#### [Work instructions]
A word-for-word copy of the data, with no images, is the required answer.

#### [Data supplied]
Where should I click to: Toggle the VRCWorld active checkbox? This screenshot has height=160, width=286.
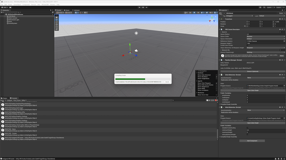(x=224, y=13)
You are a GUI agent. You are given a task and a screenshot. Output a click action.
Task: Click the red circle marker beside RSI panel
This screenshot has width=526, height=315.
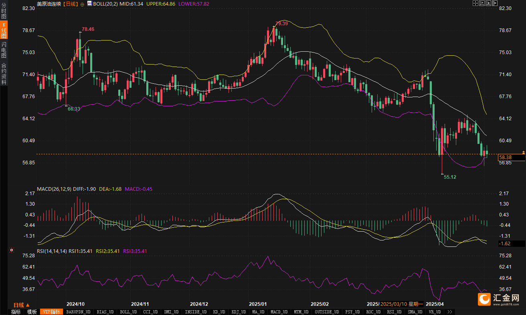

#### [Result of the exercise]
Where should I click to: Toggle the VRCWorld active checkbox? This screenshot has height=160, width=286.
(x=224, y=13)
You are a GUI agent. You are given a task and a screenshot. Output a click action.
Task: Click the red circle marker beside RSI panel
This screenshot has width=526, height=315.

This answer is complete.